### TASK INSTRUCTIONS
Write out, word for word, the stretch of the salt spreader thread below from "If you are a" through "spreader in the bed.".

### ARTICLE
::::

I would love to have that. What brand is it?
Sign me up for a girl salter.


----------



## Triple L (Nov 1, 2005)

Im not positive but im pretty sure its a Noway... 26" tall the website says... In the new pickups its right flush with the rails


----------



## CGM Inc. (Dec 15, 2008)

4th season for me now with a V-Box in the bed.
1st year for sure was tough due to poor visibility and being new to plowing.
As mentioned back-up lights are a must!
Also put a "Spinner Guard" into your receiver if you can just so you don't hit things first with your spinner 

If you are a 1 or 2 truck operation there is not always a choice to have a salt only truck!

No question that it is nicer to plow without a spreader in the bed.


----------



## MIDTOWNPC (Feb 17, 2007)

CGM Inc.;1345151 said:


> 4th season for me now with a V-Box in the bed.
> 1st year for sure was tough due to poor visibility and being new to plowing.
> As mentioned back-up lights are a must!
> Also put a "Spinner Guard" into your receiver if you can just so you don't hit things first with your spinner
> ...


post a pic of spinner guard I need one


----------



## CGM Inc. (Dec 15, 2008)

MIDTOWNPC;1345178 said:


> post a pic of spinner guard I need one


can do when pack at the shop.
Just a square tube going in the receiver extending past the spinner.
Looks like the EZEE STEPS you can buy for the receiver.
On the salt dogg I had to put in a drop plate since the spinner is below the receiver.

Must on any salter!


----------



## MIDTOWNPC (Feb 17, 2007)

CGM Inc.;1345183 said:


> can do when pack at the shop.
> Just a square tube going in the receiver extending past the spinner.
> On the salt dogg I had to put in a drop plate since the spinner is below the receiver.
> 
> Must on any salter!


I need a step too


----------



## CGM Inc. (Dec 15, 2008)

MIDTOWNPC;1345185 said:


> I need a step too


 :laughing: you definitely need a spinner guard then!


----------



## Westhardt Corp. (Dec 13, 2009)

^^this^^

Spinner guards are easy to make, and I guarantee you will use it at least once. And then it will be paid for.


----------



## DAFFMOBILEWASH (Dec 9, 2006)

Keep in mind it is not all bad with a v box in the rear. The extra weight will really help out during those heavy snow events and alow you to plow in 2wd most of the time. 

Slow down for when you do back into something it will leave a mark. I too have a 2" t pinned into my reveiver to prevent the spinner getting bent when backing into snow piles.


----------



## Burkartsplow (Nov 1, 2007)

Triple L;1345130 said:


> Im not positive but im pretty sure its a Noway... 26" tall the website says... In the new pickups its right flush with the rails


snoway correct


----------



## THEGOLDPRO (Jun 18, 2006)

::::

### DATASET ROWS
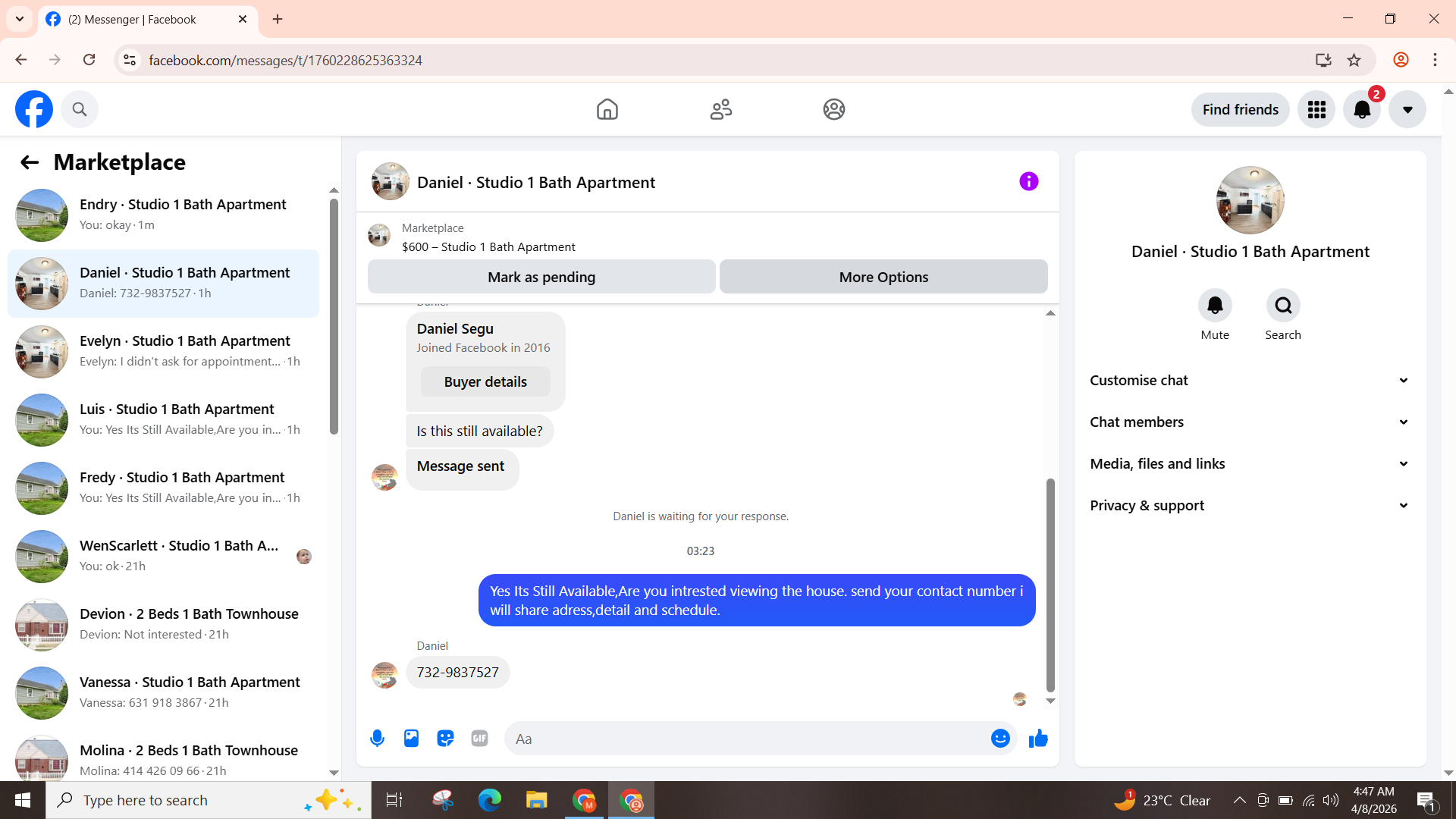Open the GIF picker icon
Viewport: 1456px width, 819px height.
click(479, 739)
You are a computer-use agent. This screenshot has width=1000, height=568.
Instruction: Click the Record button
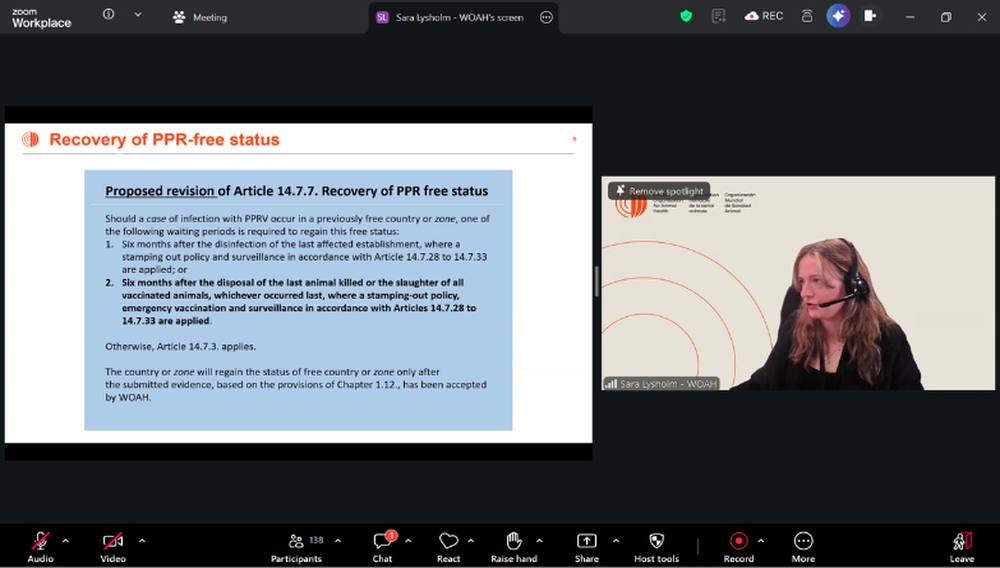tap(738, 545)
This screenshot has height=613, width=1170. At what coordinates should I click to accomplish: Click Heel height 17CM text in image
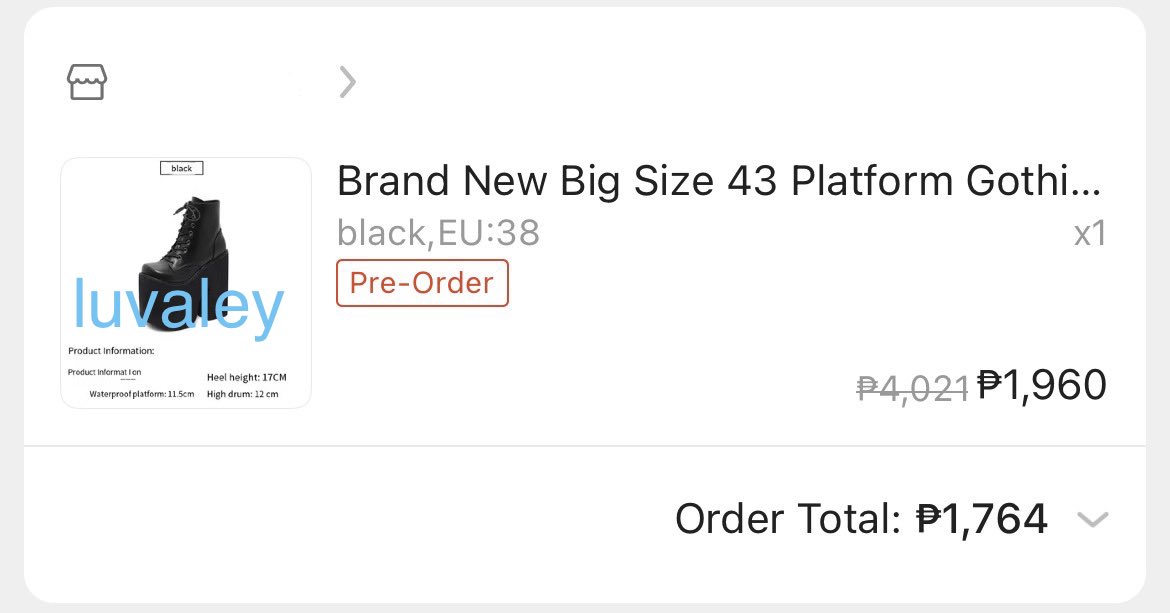246,377
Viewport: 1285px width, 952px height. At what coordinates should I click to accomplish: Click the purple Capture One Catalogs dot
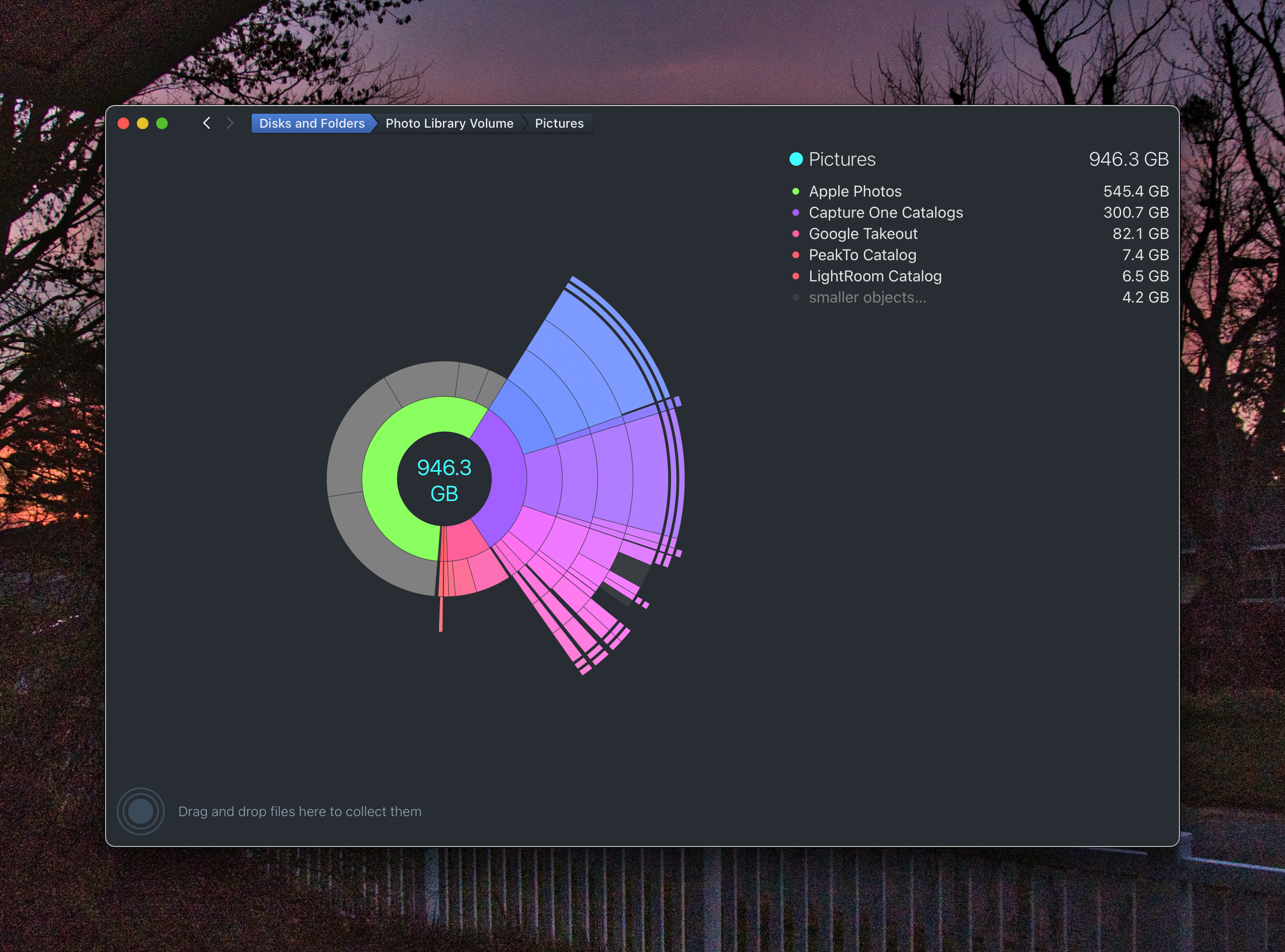pyautogui.click(x=796, y=212)

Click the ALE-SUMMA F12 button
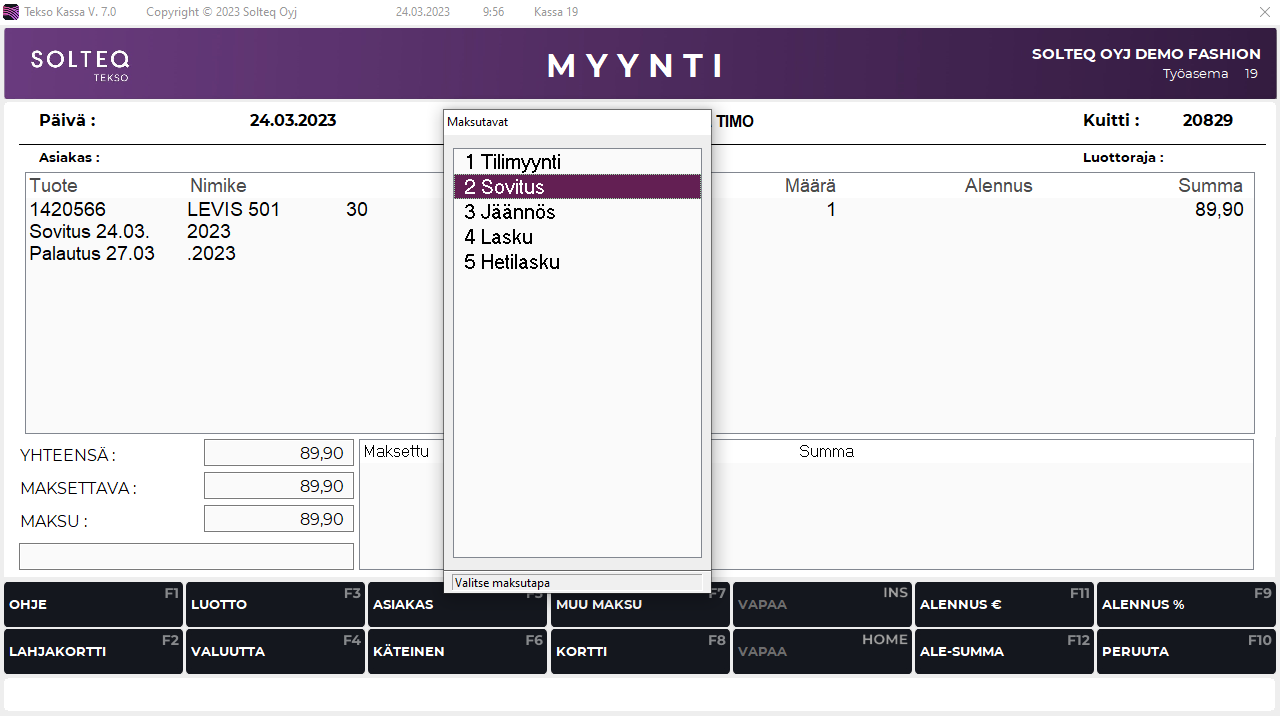tap(1004, 651)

::::

### WORKED ANSWER
If you are a 1 or 2 truck operation there is not always a choice to have a salt only truck!

No question that it is nicer to plow without a spreader in the bed.